Task goal> Copy exactly the lines of the material below that run from the one containing "Viewport: 1200px width, 592px height." through the one containing "Screen dimensions: 1790x1434". Copy no other lines.

Records shown>
══════════

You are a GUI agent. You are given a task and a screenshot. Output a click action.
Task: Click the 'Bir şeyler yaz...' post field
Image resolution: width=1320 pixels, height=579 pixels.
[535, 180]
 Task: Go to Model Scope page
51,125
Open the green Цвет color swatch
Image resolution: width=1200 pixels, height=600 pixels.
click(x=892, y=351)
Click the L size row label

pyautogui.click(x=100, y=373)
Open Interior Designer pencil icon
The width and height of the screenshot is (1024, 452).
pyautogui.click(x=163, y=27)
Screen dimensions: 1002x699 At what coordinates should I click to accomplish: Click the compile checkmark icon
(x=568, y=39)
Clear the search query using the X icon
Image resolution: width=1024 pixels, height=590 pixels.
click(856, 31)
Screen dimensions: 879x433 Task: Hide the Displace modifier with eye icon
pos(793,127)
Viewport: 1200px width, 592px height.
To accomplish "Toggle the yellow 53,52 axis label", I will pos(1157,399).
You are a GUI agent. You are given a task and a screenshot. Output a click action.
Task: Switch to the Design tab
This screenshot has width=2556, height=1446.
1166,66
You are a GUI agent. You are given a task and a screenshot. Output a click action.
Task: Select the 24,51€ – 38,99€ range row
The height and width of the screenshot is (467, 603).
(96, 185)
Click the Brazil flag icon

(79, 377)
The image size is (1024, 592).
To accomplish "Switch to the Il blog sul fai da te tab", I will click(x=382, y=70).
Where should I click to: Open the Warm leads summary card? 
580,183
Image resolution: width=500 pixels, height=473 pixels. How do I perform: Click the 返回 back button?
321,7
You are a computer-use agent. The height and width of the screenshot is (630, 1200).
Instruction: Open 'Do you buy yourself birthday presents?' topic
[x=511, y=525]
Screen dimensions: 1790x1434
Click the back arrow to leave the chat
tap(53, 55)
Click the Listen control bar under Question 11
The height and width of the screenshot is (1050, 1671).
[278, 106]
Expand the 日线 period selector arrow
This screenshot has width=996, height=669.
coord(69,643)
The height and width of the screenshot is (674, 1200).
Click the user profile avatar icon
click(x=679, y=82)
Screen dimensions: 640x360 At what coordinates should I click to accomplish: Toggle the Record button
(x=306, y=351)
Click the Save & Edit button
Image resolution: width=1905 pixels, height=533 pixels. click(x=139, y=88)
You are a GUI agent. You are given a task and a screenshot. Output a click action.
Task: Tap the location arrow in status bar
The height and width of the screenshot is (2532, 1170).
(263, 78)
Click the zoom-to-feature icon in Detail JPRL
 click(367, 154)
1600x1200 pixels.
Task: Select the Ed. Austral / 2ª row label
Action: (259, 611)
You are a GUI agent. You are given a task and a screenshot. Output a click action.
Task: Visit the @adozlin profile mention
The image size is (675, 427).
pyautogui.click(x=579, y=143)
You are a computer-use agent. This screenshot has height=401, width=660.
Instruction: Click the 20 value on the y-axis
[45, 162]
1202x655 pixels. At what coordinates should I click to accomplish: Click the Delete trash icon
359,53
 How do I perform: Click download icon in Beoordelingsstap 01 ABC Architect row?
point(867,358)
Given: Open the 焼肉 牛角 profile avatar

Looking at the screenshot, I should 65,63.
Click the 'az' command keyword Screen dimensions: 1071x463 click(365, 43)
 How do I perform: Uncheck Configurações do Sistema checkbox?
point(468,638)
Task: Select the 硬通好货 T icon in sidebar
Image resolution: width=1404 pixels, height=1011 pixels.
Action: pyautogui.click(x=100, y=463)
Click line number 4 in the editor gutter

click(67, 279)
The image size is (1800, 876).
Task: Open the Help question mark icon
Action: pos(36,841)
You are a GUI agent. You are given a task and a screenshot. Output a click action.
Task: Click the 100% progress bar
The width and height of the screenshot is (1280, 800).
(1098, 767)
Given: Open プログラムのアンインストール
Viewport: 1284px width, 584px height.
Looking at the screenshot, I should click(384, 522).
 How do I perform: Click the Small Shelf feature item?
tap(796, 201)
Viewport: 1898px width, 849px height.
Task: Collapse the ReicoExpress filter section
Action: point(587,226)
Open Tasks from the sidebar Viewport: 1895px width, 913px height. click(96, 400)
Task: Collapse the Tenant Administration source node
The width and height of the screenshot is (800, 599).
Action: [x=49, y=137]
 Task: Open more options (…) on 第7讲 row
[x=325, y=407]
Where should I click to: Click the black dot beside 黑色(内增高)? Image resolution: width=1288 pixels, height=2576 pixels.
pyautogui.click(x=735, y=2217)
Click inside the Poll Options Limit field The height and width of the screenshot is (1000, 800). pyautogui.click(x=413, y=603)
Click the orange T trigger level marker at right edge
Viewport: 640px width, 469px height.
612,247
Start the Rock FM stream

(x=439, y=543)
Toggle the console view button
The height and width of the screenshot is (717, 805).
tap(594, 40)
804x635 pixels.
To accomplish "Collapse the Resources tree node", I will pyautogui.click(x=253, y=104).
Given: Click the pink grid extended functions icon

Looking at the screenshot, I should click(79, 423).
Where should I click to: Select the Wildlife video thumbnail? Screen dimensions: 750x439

══════════

Response area>
Viewport: 1200px width, 592px height.
To accomplish "Toggle the yellow 53,52 axis label", I will pos(1157,399).
You are a GUI agent. You are given a task and a screenshot. Output a click action.
Task: Switch to the Design tab
This screenshot has width=2556, height=1446.
1166,66
You are a GUI agent. You are given a task and a screenshot. Output a click action.
Task: Select the 24,51€ – 38,99€ range row
The height and width of the screenshot is (467, 603).
(96, 185)
Click the Brazil flag icon

(79, 377)
The image size is (1024, 592).
To accomplish "Switch to the Il blog sul fai da te tab", I will click(x=382, y=70).
Where should I click to: Open the Warm leads summary card? 
580,183
Image resolution: width=500 pixels, height=473 pixels. How do I perform: Click the 返回 back button?
321,7
You are a computer-use agent. The height and width of the screenshot is (630, 1200).
Instruction: Open 'Do you buy yourself birthday presents?' topic
[x=511, y=525]
Screen dimensions: 1790x1434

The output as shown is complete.